Percuma Mendidik, Anaknya Pinter tapi "Nyolongan"

Foto : KORAN JAKARTA/SELOCAHYO

BERSAMA ANAK ASUH | Penggagas pendidikan sekolah untuk anak kurang mampu, Liana Christanty (kiri) bersama salah satu anak asuh, di Surabaya, Jawa Timur, Selasa (13/8).

A   A   A   Pengaturan Font

Meskipun pemerintah bersama DPR telah meningkatkan anggaran pendidikan hingga 20 persen, namun sampai hari ini masih banyak anak Indonesia yang belum menikmati bangku sekolah atau harus putus sekolah di tengah jalan. Kemiskinan dan kepedulian orang tua masih menjadi kendala klasik bagi dunia pendidikan nasional.

Namun, di tengah krisis ekonomi dan kesibukan setiap orang menghadapi masalah mereka, ternyata masih ada sebagian anggota masyarakat yang mau memikirkan nasib orang lain. Dia adalah Liana Christanty (60 tahun), warga kawasan Simpang Darmo Permai, Surabaya, yang tergerak bangkit untuk memperbaiki pendidikan anak-anak.

Selama ini, wanita kelahiran Jember itu dikenal sebagai aktivis sosial "Kota Pahlawan" melalui pendirian Pondok Hayat, sebuah fasilitas nirlaba untuk menampung para perempuan yang hamil di luar nikah, dan membantu kelahiran bayi-bayi mereka. Sejak 2008, Liana bersama teman-temannya membuka TK dan SD Pelita Permai di wilayah Sambikerep, Surabaya, yang dikhususkan untuk menampung anak-anak dari keluarga tidak mampu.
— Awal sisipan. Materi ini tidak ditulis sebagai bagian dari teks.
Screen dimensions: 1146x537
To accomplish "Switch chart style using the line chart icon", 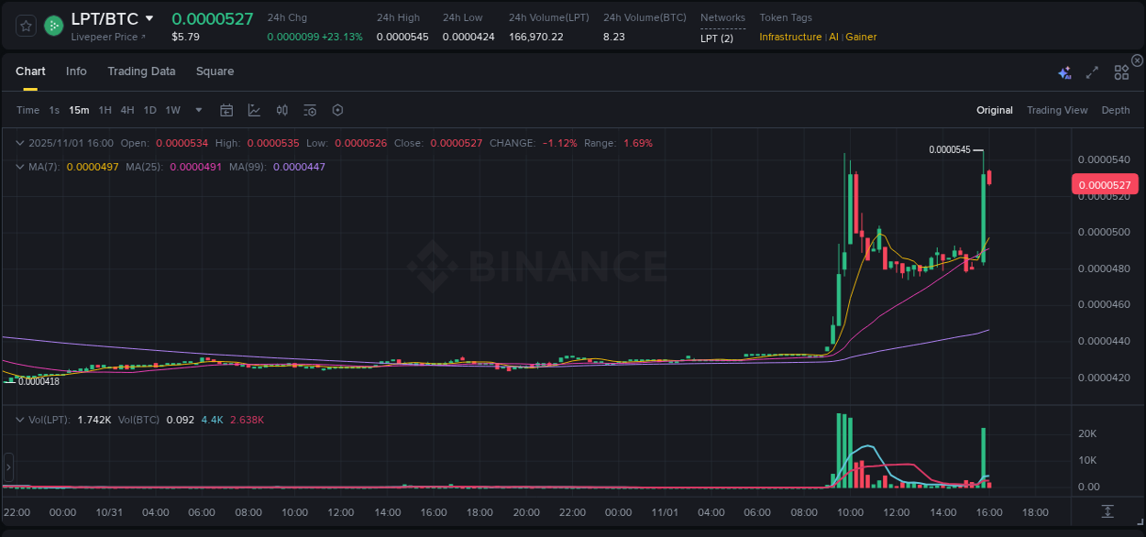I will click(x=254, y=110).
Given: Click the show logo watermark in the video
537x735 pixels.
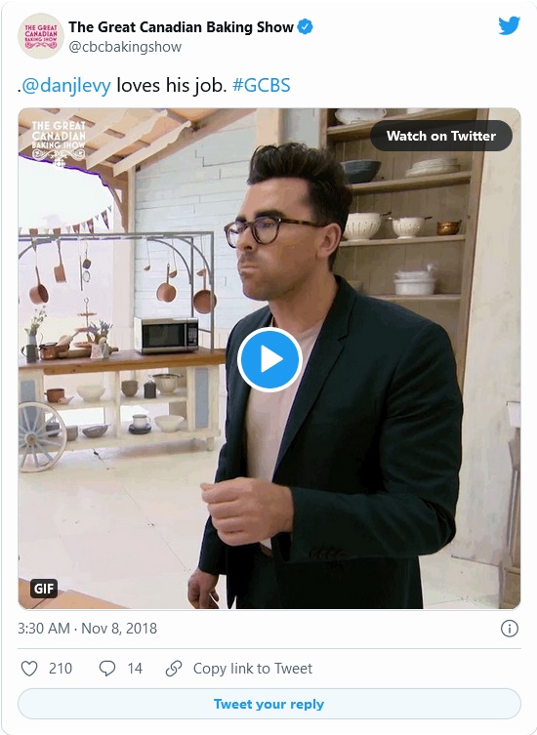Looking at the screenshot, I should click(59, 143).
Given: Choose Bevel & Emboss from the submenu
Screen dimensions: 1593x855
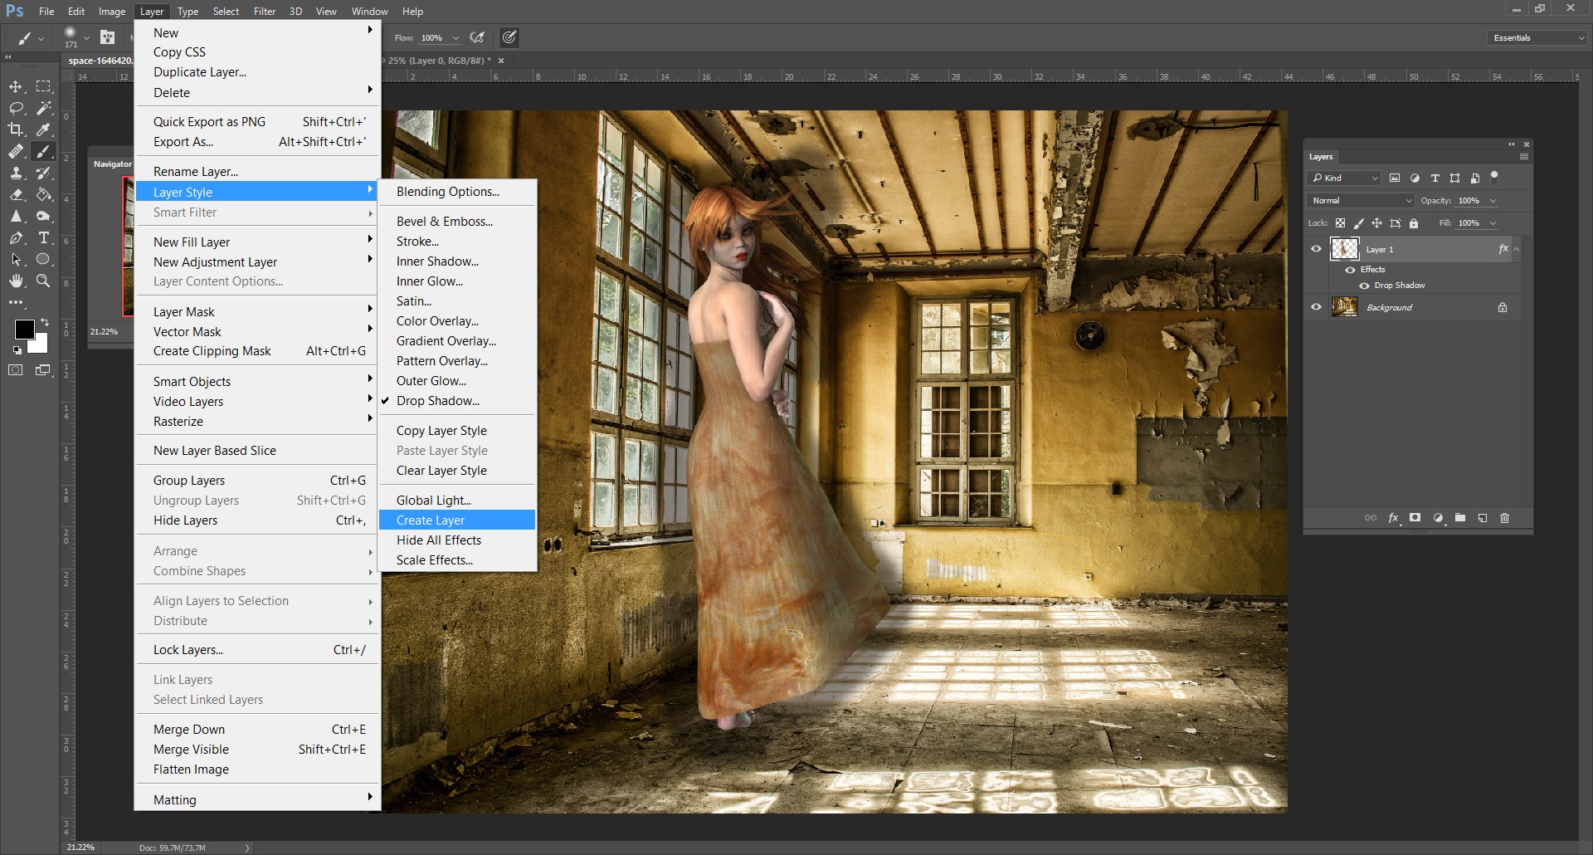Looking at the screenshot, I should click(x=445, y=221).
Hingga kini, sebanyak 265 anak dapat menikmati pendidikan formal untuk tingkat TK dan SD, dengan bayaran sukarela. Sumbangsih Liana lewat Yayasan Kasih Pengharapan yang dia dirikan bagi dunia pendidikan tak hanya itu. Sejak dua tahun lalu, dia membuka lima Rumah Belajar dibeberapa lokasi. Rumah Belajar adalah fasilitas pendidikan nonformal untuk membantu pendampingan belajar anak kurang mampu.

Bimbingan Gratis

Sejak pagi hingga petang, anak-anak bebas datang untuk mendapatkan bimbingan pelajaran gratis yang diberikan oleh dua guru di setiap fasilitas itu. Liana bersama teman-temannya yang peduli juga membuka panti asuhan Rumah Anak Pelita Permai dan Panti Asuhan Pondok Hayat. Panti Asuhan Pondok Hayat dikhususkan untuk menampung anak-anak yang lahir dari hubungan di luar nikah, sedangkan Rumah Anak Pelita Permai bagi anak kurang mampu.

Setiap bulan, Yayasan Kasih Pengharapan harus mengeluarkan biaya ratusan juta rupiah untuk membantu menjamin keberlangsungan seluruh kegiatan sosial itu.

Liana menuturkan sekitar 80 persen dari siswa TK dan SD Pelita Permai adalah anak-anak kaum urban dari wilayah NTT, yang merantau ke Surabaya sejak puluhan tahun yang lalu dan hidup dalam keadaan miskin. Bersama anak-anak dari orang tua yang merantau dari Jatim lainnya, seperti Jember, Tuban, dan Madura, mereka mendapat fasilitas pengajaran, buku, dan seragam, dengan kewajiban bayar sukarela.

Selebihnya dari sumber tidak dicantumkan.